At the end of June, the Postal Service had total assets of $22.5 billion and total liabilities of $61.2 billion. Of those assets only $3.1 billion is available in cash. The USPS has borrowed its mandated limit of $15 billion and currently has enough cash on hand to fund operations for just 11 days.
The USPS will fail to make its $5.6 billion payment to its retirees’ health fund on September 30 and will add that total to the $11.1 billion it failed to pay last year. If it makes its scheduled $1.4 billion workers’ compensation payment next month. its cash balance will total just five days of operating expenses. As Donahoe noted, that is a “razor thin margin” considering that private sector companies typically have enough cash on hand to fund at least two months of operations.
For the first nine months of 2013, the USPS posted a net loss of $3.9 billion. In fiscal year 2012 the net loss totaled $15.9 billion, in addition to the missed $11.1 billion payment for retiree health benefits.

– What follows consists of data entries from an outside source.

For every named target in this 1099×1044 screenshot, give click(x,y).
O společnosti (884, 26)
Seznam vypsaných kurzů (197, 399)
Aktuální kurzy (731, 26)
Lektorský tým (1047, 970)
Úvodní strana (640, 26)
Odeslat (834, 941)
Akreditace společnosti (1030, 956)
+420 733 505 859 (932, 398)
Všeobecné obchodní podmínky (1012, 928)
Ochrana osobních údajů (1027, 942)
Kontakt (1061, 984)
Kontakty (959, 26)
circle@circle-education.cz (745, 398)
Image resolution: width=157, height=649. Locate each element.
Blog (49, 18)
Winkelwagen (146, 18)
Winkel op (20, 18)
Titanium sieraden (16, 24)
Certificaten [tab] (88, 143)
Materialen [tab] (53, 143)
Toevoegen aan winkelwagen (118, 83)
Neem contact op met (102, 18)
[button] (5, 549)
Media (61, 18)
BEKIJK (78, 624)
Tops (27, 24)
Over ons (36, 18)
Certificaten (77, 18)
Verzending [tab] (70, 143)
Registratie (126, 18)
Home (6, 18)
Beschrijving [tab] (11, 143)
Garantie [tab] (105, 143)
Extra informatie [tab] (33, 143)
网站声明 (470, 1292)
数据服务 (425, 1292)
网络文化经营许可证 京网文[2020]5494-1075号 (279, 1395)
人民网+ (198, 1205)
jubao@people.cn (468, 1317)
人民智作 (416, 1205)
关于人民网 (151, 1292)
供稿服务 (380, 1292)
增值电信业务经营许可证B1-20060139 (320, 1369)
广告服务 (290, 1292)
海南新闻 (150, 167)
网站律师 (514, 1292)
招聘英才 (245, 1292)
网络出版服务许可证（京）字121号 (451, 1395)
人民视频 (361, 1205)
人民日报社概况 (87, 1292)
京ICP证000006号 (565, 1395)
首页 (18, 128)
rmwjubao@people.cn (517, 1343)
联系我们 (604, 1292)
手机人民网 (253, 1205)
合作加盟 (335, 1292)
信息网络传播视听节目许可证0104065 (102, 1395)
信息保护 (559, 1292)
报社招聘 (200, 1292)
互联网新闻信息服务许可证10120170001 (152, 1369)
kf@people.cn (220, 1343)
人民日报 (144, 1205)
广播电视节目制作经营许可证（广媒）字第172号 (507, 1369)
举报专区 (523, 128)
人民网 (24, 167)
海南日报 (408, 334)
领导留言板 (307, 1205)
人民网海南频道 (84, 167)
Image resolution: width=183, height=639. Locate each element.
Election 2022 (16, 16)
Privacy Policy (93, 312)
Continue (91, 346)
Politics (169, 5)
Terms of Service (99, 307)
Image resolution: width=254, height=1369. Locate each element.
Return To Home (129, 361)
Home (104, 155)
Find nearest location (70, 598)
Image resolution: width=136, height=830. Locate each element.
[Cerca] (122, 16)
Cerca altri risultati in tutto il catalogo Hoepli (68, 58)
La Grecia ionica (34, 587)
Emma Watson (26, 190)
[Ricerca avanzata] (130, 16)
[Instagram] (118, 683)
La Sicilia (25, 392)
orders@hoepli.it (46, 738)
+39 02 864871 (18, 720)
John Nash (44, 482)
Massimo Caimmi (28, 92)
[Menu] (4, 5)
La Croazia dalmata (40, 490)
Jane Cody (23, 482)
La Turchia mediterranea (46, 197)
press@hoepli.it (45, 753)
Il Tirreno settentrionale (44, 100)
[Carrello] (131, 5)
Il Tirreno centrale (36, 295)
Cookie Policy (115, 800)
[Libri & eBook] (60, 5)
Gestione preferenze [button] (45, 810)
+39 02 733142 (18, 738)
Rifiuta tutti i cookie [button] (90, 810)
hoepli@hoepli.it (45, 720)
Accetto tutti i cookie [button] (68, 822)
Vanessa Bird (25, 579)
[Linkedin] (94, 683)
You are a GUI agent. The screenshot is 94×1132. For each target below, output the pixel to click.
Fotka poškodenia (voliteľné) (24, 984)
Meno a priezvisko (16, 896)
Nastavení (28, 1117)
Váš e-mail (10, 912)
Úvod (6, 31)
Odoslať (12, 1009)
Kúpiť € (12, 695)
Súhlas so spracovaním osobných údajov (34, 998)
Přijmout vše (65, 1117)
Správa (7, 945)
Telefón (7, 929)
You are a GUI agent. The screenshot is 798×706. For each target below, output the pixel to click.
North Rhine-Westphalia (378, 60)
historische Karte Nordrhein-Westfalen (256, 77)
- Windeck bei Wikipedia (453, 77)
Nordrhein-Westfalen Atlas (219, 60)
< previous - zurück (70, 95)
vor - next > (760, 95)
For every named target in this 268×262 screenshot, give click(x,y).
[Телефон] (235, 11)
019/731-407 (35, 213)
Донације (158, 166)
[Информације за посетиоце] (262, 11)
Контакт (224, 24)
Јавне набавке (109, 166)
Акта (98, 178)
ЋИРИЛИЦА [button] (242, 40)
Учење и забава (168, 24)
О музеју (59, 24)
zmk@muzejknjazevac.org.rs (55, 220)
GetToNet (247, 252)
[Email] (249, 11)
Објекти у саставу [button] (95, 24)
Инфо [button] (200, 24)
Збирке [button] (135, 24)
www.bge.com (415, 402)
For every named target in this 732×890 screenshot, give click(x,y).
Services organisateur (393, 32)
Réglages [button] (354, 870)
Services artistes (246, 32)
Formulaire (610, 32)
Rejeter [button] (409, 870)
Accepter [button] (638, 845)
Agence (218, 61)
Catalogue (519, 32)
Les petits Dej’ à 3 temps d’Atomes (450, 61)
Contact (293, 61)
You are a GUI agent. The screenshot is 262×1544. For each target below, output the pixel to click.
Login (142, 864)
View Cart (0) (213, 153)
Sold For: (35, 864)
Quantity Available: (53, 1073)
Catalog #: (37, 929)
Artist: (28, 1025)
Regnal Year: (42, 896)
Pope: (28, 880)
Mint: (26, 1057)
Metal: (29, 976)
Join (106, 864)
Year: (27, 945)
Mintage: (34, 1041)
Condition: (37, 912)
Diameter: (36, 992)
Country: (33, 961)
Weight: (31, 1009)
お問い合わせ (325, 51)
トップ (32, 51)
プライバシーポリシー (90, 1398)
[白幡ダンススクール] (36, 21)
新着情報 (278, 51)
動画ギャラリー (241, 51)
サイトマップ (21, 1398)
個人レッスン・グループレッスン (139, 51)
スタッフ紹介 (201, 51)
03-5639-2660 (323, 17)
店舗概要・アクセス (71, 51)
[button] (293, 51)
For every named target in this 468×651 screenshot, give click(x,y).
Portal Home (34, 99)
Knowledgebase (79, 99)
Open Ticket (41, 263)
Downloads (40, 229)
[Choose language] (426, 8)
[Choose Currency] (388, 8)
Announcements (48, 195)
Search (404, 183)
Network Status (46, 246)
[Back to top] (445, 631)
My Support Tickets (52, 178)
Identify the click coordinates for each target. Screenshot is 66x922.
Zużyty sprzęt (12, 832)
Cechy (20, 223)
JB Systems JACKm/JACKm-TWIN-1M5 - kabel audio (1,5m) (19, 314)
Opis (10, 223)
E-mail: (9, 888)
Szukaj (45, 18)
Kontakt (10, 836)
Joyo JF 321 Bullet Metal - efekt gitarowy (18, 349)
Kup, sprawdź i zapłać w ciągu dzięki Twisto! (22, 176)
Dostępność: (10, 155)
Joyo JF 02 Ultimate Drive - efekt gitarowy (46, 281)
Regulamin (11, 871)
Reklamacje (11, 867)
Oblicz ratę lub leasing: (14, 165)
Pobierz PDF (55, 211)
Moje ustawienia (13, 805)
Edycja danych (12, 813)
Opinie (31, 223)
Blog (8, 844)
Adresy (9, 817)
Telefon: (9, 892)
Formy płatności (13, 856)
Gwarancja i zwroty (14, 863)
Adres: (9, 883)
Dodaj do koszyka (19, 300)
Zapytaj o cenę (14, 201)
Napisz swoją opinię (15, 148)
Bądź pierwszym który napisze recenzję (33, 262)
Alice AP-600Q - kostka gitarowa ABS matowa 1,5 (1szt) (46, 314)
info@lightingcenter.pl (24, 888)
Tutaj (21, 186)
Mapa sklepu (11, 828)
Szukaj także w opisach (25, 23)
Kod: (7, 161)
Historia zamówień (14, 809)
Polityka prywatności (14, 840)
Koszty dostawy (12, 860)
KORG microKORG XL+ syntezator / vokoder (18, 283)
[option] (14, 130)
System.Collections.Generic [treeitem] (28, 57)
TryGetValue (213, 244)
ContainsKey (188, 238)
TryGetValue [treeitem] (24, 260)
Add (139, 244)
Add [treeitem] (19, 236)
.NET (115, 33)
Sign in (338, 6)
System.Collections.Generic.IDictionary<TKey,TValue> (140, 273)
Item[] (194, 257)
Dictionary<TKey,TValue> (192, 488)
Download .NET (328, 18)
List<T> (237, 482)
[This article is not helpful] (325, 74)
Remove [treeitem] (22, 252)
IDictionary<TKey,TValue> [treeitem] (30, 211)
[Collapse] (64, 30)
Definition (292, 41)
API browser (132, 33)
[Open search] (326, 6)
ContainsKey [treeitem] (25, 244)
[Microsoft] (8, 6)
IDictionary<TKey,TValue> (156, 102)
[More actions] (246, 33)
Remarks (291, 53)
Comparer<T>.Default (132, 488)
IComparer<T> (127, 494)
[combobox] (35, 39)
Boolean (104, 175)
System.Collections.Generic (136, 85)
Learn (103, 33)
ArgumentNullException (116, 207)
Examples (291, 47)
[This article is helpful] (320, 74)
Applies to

The Postal Service’s biggest problem, though Donahoe doesn’t say it directly, is the congressionally mandated pre-funding payments to the retirees’ health benefit fund. The USPS has run a deficit of $41 billion in the six years since the pre-funding requirement was passed. Of that total, $32 billion has gone to the pre-funding payments. Donahoe said:
To be clear, the Postal Service does not have the authority or the tools to managed these massive obligations without comprehensive postal reform legislation.
Congress either has not acted on or rejected proposals to eliminate Saturday mail delivery, raise postal rates and close some rural post offices. Eliminating the pre-funding requirement would help ease the cash crunch substantially, but that is not likely to happen. More likely are added calls to privatize the Postal Service as the United Kingdom is about to do.